FB shas played at several locations on Manhattan's upper East Side and upper West Side since its humble beginnings 15 years ago. The new cabaret-style, 187-seat theatre is located at Broadway and 51st Street, downstairs in Ellen's Stardust Diner, right next door to the Winter Garden Theatre and Cats, not only Broadway's champion long-run hit but also the recipient of some of Alessandrini's most creative barbs through the years.

The new location is in a restaurant that's a haven for tourists who love corn with their corned beef. Along with the 1950s diner atmosphere and the famous extra thick milk shakes, there are singing hosts and wait staff (even intentionally bad jokes from the stand-up comic).

"We hated to leave the Triad, which, under another name, was our original home," said John Freedson, who co-produces FBSB with Harriet Yellen, and Jon Platt. "We left there briefly and then returned. We loved it on the upper West Side, but for some time we wanted a larger space within striking distance, so to speak, of our targets. It's important to be close to or in the middle of all the gossip on the street. "The new location, within the theatre district, with its more spacious seating and slightly more upscale menu will, hopefully, give us a higher profile in the theatre district, which is much more frequented by theatre-loving tourists than, say, West 72nd Street, where we were. One more attractive thing about the new location is that formerly where we were a destination we have the potential now for 'walk-in' business."
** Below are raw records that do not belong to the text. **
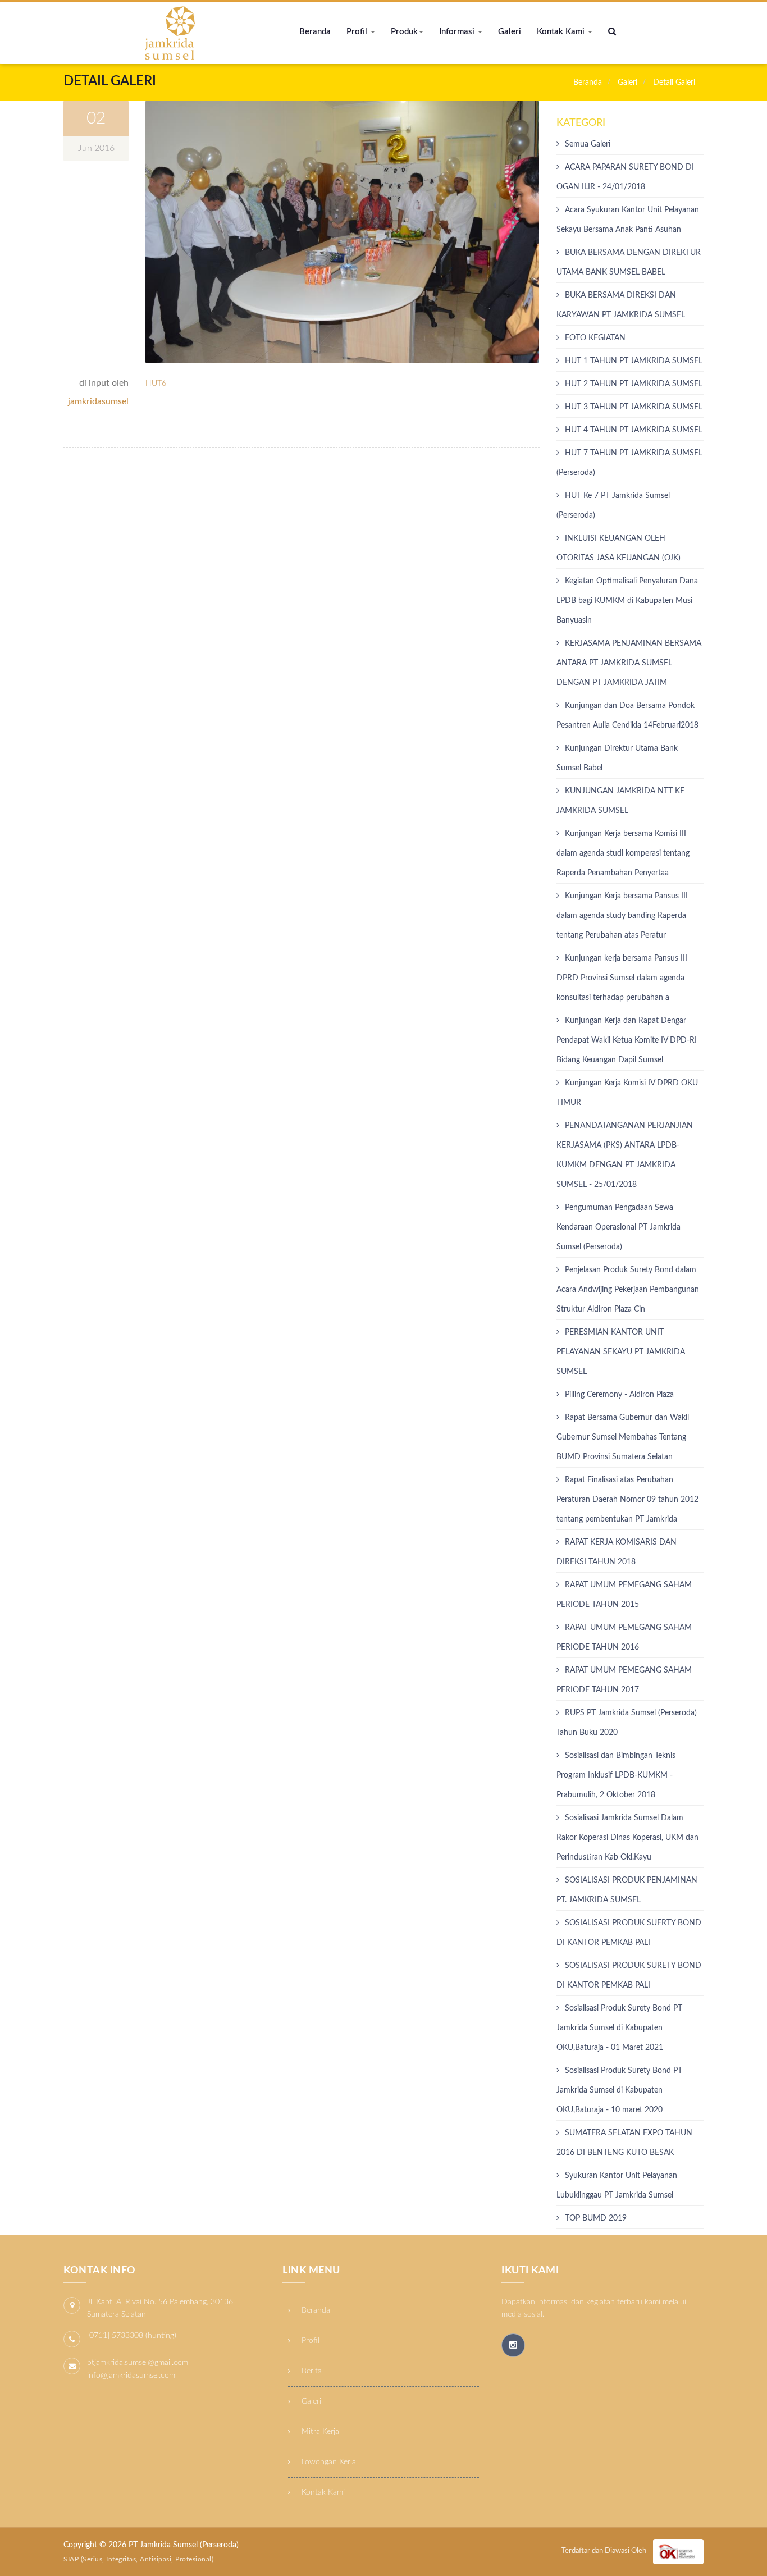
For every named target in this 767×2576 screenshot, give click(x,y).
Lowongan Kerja (327, 2462)
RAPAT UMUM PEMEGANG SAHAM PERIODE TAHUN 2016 (624, 1637)
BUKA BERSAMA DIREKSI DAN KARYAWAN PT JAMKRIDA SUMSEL (620, 305)
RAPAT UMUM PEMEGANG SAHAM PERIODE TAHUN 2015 (624, 1595)
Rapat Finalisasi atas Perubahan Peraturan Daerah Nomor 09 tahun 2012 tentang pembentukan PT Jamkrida (627, 1499)
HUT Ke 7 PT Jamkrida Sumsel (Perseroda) (613, 505)
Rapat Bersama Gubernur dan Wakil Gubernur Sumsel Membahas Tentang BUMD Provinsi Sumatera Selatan (622, 1437)
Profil (357, 32)
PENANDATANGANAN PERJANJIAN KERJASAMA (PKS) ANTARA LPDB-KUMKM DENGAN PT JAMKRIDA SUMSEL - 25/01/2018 (624, 1155)
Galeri (509, 32)
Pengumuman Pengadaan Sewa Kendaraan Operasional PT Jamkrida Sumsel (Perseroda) (618, 1227)
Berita (310, 2371)
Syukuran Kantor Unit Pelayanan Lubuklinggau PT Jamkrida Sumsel (616, 2185)
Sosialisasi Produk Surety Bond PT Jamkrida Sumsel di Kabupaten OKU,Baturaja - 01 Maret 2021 (619, 2028)
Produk (404, 32)
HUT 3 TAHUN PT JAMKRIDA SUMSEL (633, 407)
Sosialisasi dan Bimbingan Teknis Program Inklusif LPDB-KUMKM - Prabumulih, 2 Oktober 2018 (615, 1775)
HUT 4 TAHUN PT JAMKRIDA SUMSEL (633, 430)
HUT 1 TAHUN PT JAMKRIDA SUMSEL (633, 361)
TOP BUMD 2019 (596, 2218)
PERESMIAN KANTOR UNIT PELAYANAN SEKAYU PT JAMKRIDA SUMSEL (620, 1352)
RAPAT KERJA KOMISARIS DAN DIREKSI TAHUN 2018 (616, 1552)
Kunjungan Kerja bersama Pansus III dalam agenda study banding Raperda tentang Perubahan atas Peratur (622, 915)
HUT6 (155, 383)
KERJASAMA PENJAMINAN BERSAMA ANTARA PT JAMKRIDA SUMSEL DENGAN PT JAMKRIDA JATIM (628, 663)
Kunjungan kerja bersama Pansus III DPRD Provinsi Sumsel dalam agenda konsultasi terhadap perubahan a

Freedson, who ten years ago was a cast member in the New York and Boston companies (he went on to direct the national and international tours), noted that FBSB has many return customers from among New York's theatre-lovers "but it's also popular with tourists, many of whom, haven't seen the shows being poked fun at. It doesn't seem to matter. What's great is that we can be enjoyed by almost anyone who just loves having a good time, courtesy of Gerard's fondess for musical theater and his vicious wit."

The move gives the show an additional 57 seats, a deeper stage with more wing space, and more comfortable dressing rooms. An updated show contains some new material hot out of the new musicals and off the gossip pages.
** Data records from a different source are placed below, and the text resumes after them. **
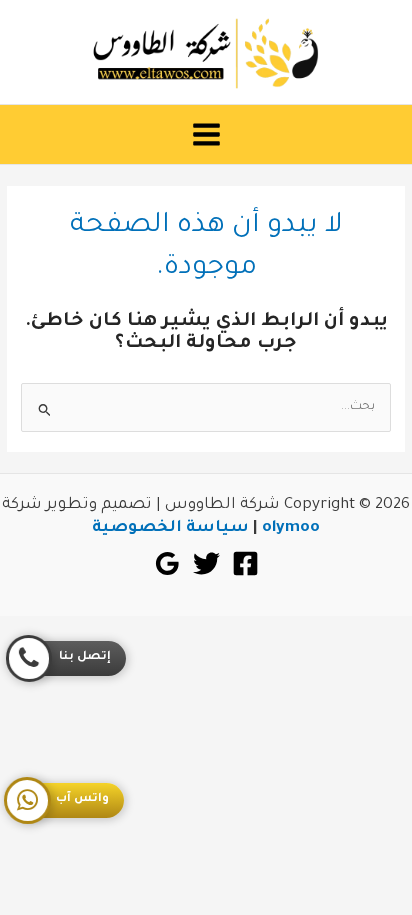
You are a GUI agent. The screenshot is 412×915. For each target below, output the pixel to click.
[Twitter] (206, 563)
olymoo (291, 528)
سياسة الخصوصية (170, 528)
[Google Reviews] (167, 563)
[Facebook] (245, 563)
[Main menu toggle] (206, 135)
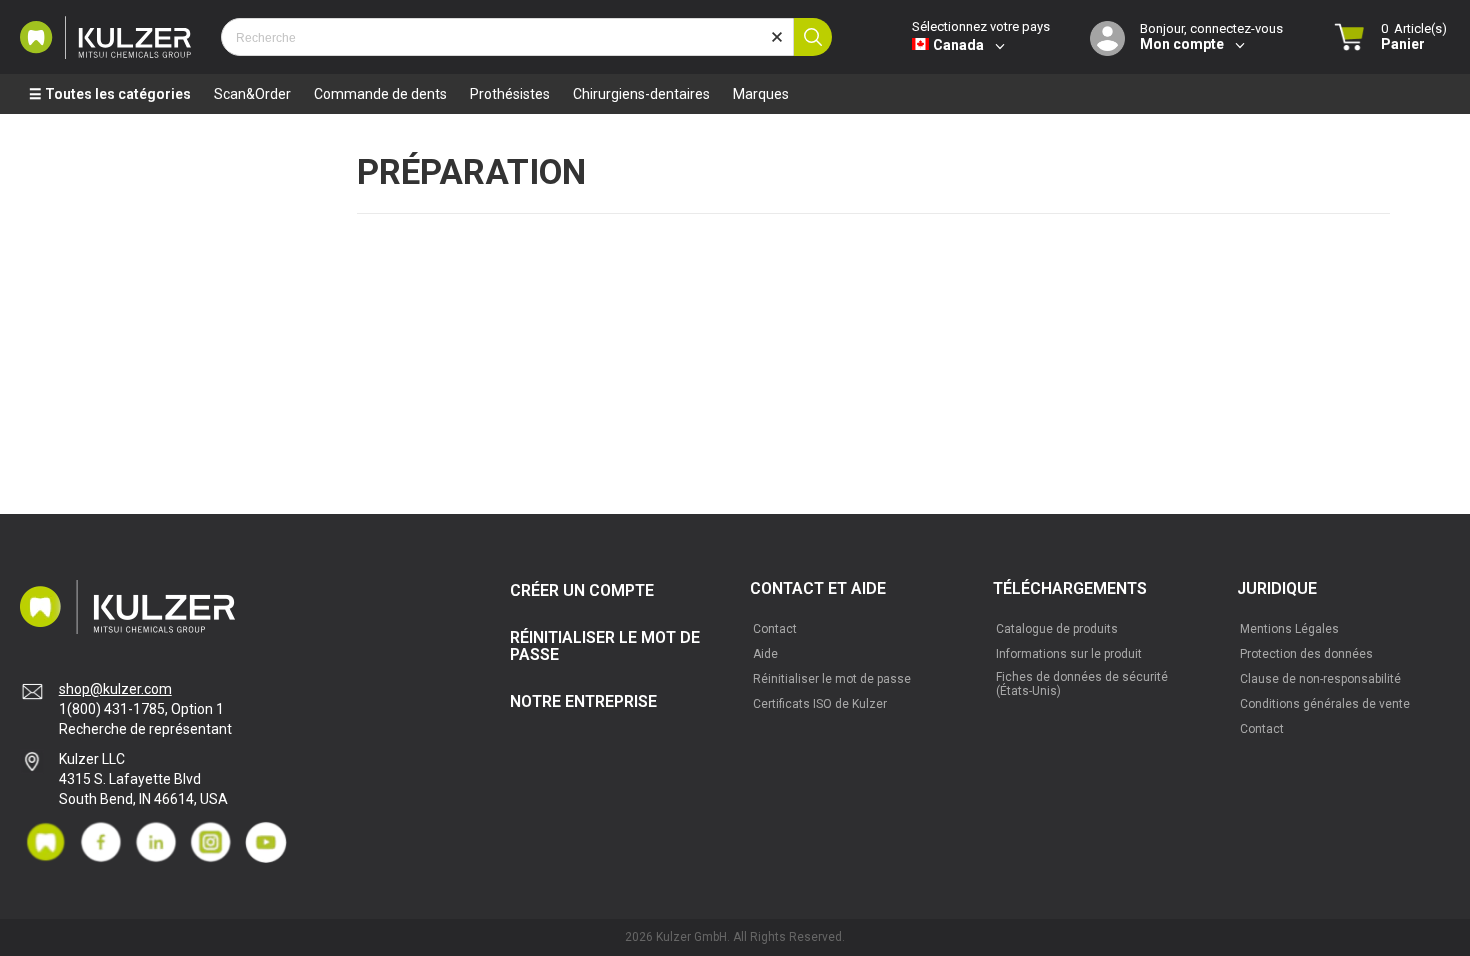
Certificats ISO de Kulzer (820, 704)
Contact (775, 629)
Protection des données (1306, 654)
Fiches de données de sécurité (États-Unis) (1082, 684)
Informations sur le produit (1069, 654)
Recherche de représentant (145, 729)
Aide (765, 654)
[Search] (813, 37)
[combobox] (507, 37)
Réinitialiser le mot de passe (832, 679)
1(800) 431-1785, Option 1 (141, 709)
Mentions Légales (1289, 629)
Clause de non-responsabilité (1320, 679)
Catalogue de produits (1057, 629)
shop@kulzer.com (115, 689)
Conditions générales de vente (1325, 704)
Only two days before his new opening, Alessandrini was at the piano working on a new sketch about the incident involving "Vicious Victoria" or "Raqula," as he refers to to the headline-making sex-symbol Raquel Welch, now starring in Victor/Victoria.

Alessandrini also assured Playbill On-Line that "there'll be some new sparks flying" on the season just ended with sketches on the soon-to-close Steel Pier, Dream, and The Life. FBSB's Christine Pedi will take on Rosie O'Donnell hosting the Tony Awards; and Tom Plotkin will be unvieled as Robert Cuccioli in a hair flipping bit as Jekyll & Hyde in a duet/duel of "Anything You Can Do (I Can Do Better)." There are no sacred cows. Alessandrini is also working on a Titanic sketch to be inserted in the near future.

A production source at the Tony-winning Best Musical was relived to learn about the sketch involving Titanic. "To be left out of Forbidden Broadway would be a fate worse than being on a sinking ship."